What to work on
#1 Reproduce the passage on house buying during the pandemic word for word, starting at the words "After the COVID-19" and ending after "closing once again.".
#2 Carry on the passage on house buying during the pandemic from the point where it ends.

Excerpted text
________________

After the COVID-19 pandemic ricocheted into all our lives in March, many countries went into lockdown for several months. During the summer, some began to emerge and lessen restrictions, but, as we move into winter, many economies are closing once again.

During the initial lockdown, it became difficult for prospective home buyers to conduct viewings, visit banks and mortgage lenders, and pursue already started deals. As such, for a while, the property market ground to an almost total halt.

However, after the initial shock to the system, things started to look up. In May, lending in the Eurozone increased, although did not top levels seen pre-pandemic. The European Central Bank then predicted that mortgage demand would increase by the third quarter. In this article, we will take a look at prices, mortgage rates, and incentives that could impact your decision of whether to buy or not.

House prices

Due to the pandemic, it’s expected that house prices will drop by around 5% on average across Europe. This decline could last well into 2021 and while that is negative news for homeowners, it does provide some interesting possibilities for those looking to buy. With prices at a lower rate than they have been in previous years, there are plenty of chances to get a bargain. Another trend worth noting is that there is an increase in city properties on the market. These are also going at lower prices as people look to move to the country or less urban areas following the outbreak of the virus. For those thinking of buying, it’s worth considering doing so at the moment due to lower prices – but be quick, because it may not last.

________________

Stored data entries
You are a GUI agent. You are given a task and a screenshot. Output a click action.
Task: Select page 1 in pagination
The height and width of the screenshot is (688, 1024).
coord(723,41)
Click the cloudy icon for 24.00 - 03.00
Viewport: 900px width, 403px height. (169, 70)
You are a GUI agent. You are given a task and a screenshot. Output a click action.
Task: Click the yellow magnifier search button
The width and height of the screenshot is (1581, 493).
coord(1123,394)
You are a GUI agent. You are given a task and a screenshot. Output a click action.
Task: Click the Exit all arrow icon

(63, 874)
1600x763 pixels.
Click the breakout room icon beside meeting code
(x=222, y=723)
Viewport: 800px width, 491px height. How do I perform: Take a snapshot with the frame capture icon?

________________

Results for the exercise
#1
After the COVID-19 pandemic ricocheted into all our lives in March, many countries went into lockdown for several months. During the summer, some began to emerge and lessen restrictions, but, as we move into winter, many economies are closing once again.

#2
Mortgage rates

In June of this year, the EU adopted temporary amendments to banking rules to maximise the ability of banks to loan money to customers, including for mortgages. In the UK, mortgage rates have been rising for the last few months following a big drop in July. They remain lower than pre-pandemic, but lenders are increasing rates due to the stamp duty holiday announced in July. However, there are still some good deals to be had. The best way to avail yourself of favourable rates is by heeding good mortgage advice and researching deals via mortgage comparison sites like Trussle. Based on the size of your deposit, the term, and your income, you can see which providers are offering favourable rates and deals during this time.

Tax breaks

Back in July, the UK government announced a Stamp Duty holiday which increased the threshold of stamp duty tax to properties worth up to GBP 500,000. This means that no stamp duty is payable on transactions up to that price before the end of March next year. Essentially, those purchasing can save as much as GBP 15,000 off the final value of the sale. This drove forward a big increase in traffic to property websites, sped up closing procedures, and increased the number of mortgage applications and sales. But the clock is ticking on the stamp duty holiday so, if you want to benefit, start hunting now.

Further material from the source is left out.